Members of the Committee raised questions, and the following responses were provided:-

 

 

 

·                 It was believed that there were cases of parents home educating their children as they had not been able to secure a school place of their choice.  There was a requirement on the parents taking this action to formally notify the Local Authority, and they would be advised on the various options available to them.

 

 

 

·                 If a child is taken out of school to be educated at home during a school year, the funding for that child would be retained by the school.  The school would only continue to receive funding in respect of the child if they were on roll at the October census in the following school year. 

 

 

 

·                 If a child was deregistered from school to be home educated  for whatever reason, a local agreement between all secondary school headteachers would allow them to return to school within 12 weeks of having left, if they wished to return.

 

 

 

·                 In those cases of children having Special Educational Needs (SEN), the Elective Home Education Service would require more information from the SEN Service with regard to the precise level of the child’s needs.  The Government was shortly to provide guidance for local authorities on this issue.

 

 

 

·                 Only a very small number of the 513 children currently registered as receiving home education were doing so as a result of having been permanently excluded from school.  The figures were not available at the meeting, but could be provided to Members.

 

 

 

·                 There was no national benchmarking with regard to reporting the number of children in receipt of elective home education and therefore, meaningful comparison was difficult.
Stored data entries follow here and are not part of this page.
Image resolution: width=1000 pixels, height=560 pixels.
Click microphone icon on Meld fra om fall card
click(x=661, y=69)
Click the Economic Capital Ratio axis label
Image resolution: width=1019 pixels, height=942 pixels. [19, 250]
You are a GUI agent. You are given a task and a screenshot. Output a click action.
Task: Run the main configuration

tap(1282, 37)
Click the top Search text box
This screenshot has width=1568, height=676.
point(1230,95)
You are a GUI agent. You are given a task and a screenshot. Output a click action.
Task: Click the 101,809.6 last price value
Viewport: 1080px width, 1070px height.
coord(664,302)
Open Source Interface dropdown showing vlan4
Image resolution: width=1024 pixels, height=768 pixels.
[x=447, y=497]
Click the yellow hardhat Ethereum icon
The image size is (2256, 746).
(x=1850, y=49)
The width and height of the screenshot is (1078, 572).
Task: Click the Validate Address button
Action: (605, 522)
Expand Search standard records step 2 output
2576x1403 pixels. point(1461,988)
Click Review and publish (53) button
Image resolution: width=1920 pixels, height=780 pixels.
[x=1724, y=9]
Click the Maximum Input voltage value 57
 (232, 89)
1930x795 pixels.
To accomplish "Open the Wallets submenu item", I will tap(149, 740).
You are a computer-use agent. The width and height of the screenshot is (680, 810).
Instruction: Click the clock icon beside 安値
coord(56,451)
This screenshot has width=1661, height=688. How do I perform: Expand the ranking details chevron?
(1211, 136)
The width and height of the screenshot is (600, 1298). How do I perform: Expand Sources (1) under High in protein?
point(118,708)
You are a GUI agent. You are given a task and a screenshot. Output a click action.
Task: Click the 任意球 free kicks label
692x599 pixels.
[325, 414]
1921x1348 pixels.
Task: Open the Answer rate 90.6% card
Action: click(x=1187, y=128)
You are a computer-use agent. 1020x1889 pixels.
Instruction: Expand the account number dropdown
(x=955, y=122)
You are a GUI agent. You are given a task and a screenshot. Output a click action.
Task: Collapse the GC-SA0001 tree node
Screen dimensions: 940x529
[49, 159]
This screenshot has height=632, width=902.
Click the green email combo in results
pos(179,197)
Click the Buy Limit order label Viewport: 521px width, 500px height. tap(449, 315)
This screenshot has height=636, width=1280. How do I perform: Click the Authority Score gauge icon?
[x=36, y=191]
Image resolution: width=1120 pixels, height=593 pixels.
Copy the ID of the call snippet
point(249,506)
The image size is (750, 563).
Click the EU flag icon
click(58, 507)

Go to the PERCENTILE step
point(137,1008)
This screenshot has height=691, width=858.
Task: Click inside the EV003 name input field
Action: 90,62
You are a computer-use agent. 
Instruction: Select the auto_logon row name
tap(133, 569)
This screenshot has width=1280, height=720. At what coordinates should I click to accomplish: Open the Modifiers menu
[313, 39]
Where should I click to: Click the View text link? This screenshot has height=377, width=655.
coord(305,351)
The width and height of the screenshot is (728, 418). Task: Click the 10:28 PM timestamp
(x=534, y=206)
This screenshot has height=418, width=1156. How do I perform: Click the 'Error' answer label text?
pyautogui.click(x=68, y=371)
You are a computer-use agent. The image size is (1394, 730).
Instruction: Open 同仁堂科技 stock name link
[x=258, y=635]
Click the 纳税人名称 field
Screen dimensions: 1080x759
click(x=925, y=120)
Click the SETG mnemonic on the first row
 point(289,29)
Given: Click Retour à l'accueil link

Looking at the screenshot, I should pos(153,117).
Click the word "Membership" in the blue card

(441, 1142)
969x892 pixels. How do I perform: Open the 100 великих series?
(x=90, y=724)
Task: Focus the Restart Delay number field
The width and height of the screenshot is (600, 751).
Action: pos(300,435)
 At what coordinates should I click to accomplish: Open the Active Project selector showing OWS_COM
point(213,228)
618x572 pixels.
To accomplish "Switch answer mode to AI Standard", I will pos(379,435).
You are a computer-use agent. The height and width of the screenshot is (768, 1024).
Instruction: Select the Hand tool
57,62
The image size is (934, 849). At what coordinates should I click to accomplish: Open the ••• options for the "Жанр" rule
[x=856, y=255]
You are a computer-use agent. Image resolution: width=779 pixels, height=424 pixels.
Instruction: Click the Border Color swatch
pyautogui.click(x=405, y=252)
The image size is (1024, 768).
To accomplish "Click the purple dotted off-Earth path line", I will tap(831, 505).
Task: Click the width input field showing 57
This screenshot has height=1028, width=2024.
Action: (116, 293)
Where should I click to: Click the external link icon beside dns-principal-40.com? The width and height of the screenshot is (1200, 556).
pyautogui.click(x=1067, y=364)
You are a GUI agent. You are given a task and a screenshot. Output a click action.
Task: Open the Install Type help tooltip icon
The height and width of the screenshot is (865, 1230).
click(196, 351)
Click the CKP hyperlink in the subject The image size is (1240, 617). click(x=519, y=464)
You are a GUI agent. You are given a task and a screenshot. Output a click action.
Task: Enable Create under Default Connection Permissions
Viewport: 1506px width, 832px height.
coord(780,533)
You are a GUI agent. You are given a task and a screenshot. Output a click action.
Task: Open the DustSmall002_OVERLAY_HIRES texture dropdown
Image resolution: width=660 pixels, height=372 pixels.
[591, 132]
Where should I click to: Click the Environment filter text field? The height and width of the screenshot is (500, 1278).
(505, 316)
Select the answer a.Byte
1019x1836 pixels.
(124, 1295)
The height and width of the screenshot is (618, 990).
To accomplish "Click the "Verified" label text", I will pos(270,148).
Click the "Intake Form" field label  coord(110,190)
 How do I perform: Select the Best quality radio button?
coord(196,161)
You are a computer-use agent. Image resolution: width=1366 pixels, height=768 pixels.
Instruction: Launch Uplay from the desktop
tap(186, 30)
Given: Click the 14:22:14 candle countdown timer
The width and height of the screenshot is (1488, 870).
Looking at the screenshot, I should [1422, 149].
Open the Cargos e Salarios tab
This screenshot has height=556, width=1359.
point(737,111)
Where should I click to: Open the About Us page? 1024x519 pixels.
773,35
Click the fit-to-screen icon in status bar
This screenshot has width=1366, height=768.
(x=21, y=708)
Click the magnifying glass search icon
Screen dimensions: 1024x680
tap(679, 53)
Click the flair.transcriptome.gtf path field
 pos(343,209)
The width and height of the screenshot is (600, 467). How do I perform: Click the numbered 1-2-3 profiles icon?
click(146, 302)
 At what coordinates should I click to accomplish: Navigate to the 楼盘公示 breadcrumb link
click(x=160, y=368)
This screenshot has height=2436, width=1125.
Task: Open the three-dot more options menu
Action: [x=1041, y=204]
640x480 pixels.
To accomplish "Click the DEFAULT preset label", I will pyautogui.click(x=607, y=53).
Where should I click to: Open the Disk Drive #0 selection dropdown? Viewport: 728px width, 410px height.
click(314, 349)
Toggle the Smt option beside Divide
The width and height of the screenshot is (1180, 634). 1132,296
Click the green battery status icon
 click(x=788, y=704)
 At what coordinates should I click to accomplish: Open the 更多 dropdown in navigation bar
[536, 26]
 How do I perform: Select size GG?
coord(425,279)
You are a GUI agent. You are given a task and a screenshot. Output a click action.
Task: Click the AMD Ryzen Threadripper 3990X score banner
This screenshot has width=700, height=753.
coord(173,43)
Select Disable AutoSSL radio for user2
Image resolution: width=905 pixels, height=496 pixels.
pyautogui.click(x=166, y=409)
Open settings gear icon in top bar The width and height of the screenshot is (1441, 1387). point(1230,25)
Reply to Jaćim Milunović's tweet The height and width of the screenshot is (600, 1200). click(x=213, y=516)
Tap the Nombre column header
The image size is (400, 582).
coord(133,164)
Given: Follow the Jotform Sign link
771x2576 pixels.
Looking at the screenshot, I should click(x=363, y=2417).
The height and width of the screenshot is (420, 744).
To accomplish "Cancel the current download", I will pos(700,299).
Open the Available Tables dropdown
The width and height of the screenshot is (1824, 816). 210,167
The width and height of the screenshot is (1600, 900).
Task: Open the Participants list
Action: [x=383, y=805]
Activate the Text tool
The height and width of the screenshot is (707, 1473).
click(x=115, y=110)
The number of such children in Sheffield was, however, comparable with Leeds, which has a slightly higher school population. The number of children being home educated was rising both locally and nationally and, as yet, there had been no specific reasons identified as to why this was the case.

 

 

 

·                 There were no statistics in terms of the religion and ethnicity of the 513 pupils receiving home education, and parents were not required to provide the Authority with this information.

 

 

 

·                 It was difficult to determine an average time period from when a child was first assessed in terms of not having a suitable education to having a School Attendance Order issued, as the position was not always clear cut, and required monitoring over a long period of time.  It could be that whilst the education was suitable at one stage, due to a change of circumstances, it could then be deemed as not suitable.

 

 

 

·                 Parents were required to provide written information with regard to the education they were providing and, if it was not deemed suitable, meetings would be held with the family to discuss this. If, through continued monitoring, it was found that the education was still not suitable, and when all efforts had been exhausted, families were referred to the Multi-Agency Support Team for a School Attendance Order.  If it was found that the problems continued, they could be taken to Court for a breach of the Order.

 

 

 

·                 There was no requirement on children being educated at home to take exams, although some children opted to do so.  The Local Authority did not have any access to their examination results.

 

 

9.4

RESOLVED: That the Committee:-

 

 

 

(a)      notes the contents of the report now submitted, together with the information now reported and the responses to the questions raised;

 

 

 

(b)      thanks Alena Prentice, Venetta Buchanan and John Bigley for attending the meeting and responding to the questions raised;

 

 

 

(c)      expresses its support for the Local Authority’s approach to elective home education; and

 

 

 

(d)      requests that it be involved in any consultation on the planned Government Review of the Elected Home Education Service.